Start of Materials provided

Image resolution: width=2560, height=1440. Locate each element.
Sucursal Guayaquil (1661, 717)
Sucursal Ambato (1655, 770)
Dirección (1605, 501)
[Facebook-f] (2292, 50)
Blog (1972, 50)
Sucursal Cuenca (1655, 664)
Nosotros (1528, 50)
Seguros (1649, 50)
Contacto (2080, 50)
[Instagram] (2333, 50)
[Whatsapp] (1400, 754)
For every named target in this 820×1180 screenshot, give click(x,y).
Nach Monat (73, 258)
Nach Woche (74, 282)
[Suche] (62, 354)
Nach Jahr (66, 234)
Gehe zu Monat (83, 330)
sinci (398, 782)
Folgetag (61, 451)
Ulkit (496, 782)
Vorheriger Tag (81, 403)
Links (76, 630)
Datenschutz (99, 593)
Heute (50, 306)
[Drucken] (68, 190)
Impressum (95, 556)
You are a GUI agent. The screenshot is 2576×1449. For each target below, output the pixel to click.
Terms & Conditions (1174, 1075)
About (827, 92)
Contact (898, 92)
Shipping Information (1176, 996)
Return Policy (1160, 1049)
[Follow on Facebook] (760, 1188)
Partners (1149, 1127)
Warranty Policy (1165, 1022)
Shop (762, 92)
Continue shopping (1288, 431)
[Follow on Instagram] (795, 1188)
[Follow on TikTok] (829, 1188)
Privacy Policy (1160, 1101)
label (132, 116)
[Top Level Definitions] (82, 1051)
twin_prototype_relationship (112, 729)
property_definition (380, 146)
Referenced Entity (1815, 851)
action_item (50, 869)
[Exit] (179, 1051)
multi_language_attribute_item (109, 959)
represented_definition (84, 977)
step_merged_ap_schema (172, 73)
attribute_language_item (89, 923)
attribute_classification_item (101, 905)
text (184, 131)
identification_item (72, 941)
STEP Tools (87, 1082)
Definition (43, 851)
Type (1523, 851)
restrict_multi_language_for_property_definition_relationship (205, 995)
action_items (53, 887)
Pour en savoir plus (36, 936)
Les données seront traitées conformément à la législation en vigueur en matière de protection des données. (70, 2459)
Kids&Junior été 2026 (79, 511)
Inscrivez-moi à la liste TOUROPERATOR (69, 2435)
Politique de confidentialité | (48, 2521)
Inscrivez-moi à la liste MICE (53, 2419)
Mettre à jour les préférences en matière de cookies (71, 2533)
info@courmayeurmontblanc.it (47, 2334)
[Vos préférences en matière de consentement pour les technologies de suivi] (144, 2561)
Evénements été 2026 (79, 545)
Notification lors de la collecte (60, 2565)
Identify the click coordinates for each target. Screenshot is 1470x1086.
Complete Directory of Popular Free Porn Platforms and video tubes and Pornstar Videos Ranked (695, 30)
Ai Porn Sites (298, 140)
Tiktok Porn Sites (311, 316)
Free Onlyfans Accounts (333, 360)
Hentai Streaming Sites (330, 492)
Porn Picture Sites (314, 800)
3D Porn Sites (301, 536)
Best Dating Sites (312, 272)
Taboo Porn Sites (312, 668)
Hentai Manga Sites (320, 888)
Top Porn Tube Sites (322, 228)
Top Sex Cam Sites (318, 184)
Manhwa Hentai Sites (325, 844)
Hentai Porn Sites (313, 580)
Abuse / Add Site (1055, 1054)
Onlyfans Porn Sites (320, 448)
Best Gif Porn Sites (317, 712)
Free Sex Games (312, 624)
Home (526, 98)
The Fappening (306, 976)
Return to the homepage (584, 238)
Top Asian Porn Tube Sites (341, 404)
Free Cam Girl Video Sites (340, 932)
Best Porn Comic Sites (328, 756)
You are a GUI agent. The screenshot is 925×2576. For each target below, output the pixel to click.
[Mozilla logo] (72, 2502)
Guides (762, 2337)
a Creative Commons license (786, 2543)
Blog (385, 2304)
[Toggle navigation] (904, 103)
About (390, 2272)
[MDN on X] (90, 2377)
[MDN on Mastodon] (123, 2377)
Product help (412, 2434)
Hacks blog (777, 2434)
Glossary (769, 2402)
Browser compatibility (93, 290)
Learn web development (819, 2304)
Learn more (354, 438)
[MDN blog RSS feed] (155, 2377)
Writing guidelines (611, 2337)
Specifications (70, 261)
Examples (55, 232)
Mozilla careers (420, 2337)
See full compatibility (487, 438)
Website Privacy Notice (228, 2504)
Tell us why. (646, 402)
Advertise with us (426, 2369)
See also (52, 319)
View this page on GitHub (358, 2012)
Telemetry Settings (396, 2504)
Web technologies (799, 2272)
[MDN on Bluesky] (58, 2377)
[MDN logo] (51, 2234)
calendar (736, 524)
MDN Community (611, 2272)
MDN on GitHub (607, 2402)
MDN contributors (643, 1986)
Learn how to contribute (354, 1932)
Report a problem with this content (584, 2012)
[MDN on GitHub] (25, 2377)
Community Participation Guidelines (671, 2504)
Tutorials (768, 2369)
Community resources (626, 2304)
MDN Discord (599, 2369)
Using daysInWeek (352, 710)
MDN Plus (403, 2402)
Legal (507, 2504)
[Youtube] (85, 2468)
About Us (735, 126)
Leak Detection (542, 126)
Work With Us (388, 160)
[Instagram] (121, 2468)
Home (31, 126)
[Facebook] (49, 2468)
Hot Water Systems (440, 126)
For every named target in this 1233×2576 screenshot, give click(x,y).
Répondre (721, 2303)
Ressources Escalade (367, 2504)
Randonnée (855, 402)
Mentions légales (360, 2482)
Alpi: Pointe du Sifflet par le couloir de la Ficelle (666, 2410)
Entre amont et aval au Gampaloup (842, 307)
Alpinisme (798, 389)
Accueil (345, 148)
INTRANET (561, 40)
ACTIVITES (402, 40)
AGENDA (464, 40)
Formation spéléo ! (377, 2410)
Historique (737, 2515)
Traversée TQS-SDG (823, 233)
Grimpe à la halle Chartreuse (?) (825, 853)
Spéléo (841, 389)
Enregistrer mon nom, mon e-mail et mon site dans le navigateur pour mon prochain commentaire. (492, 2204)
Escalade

End of Materials provided

Each line from the top of the records down to the one with "[Vos préférences en" must be retyped exactly; include both ends and nothing else.

# Exercise output
Image resolution: width=2560, height=1440. Locate each element.
Sucursal Guayaquil (1661, 717)
Sucursal Ambato (1655, 770)
Dirección (1605, 501)
[Facebook-f] (2292, 50)
Blog (1972, 50)
Sucursal Cuenca (1655, 664)
Nosotros (1528, 50)
Seguros (1649, 50)
Contacto (2080, 50)
[Instagram] (2333, 50)
[Whatsapp] (1400, 754)
For every named target in this 820×1180 screenshot, give click(x,y).
Nach Monat (73, 258)
Nach Woche (74, 282)
[Suche] (62, 354)
Nach Jahr (66, 234)
Gehe zu Monat (83, 330)
sinci (398, 782)
Folgetag (61, 451)
Ulkit (496, 782)
Vorheriger Tag (81, 403)
Links (76, 630)
Datenschutz (99, 593)
Heute (50, 306)
[Drucken] (68, 190)
Impressum (95, 556)
You are a GUI agent. The screenshot is 2576×1449. For each target below, output the pixel to click.
Terms & Conditions (1174, 1075)
About (827, 92)
Contact (898, 92)
Shipping Information (1176, 996)
Return Policy (1160, 1049)
[Follow on Facebook] (760, 1188)
Partners (1149, 1127)
Warranty Policy (1165, 1022)
Shop (762, 92)
Continue shopping (1288, 431)
[Follow on Instagram] (795, 1188)
[Follow on TikTok] (829, 1188)
Privacy Policy (1160, 1101)
label (132, 116)
[Top Level Definitions] (82, 1051)
twin_prototype_relationship (112, 729)
property_definition (380, 146)
Referenced Entity (1815, 851)
action_item (50, 869)
[Exit] (179, 1051)
multi_language_attribute_item (109, 959)
represented_definition (84, 977)
step_merged_ap_schema (172, 73)
attribute_language_item (89, 923)
attribute_classification_item (101, 905)
text (184, 131)
identification_item (72, 941)
STEP Tools (87, 1082)
Definition (43, 851)
Type (1523, 851)
restrict_multi_language_for_property_definition_relationship (205, 995)
action_items (53, 887)
Pour en savoir plus (36, 936)
Les données seront traitées conformément à la législation en vigueur en matière de protection des données. (70, 2459)
Kids&Junior été 2026 (79, 511)
Inscrivez-moi à la liste TOUROPERATOR (69, 2435)
Politique de confidentialité | (48, 2521)
Inscrivez-moi à la liste MICE (53, 2419)
Mettre à jour les préférences en matière de cookies (71, 2533)
info@courmayeurmontblanc.it (47, 2334)
[Vos préférences en matière de consentement pour les technologies de suivi] (144, 2561)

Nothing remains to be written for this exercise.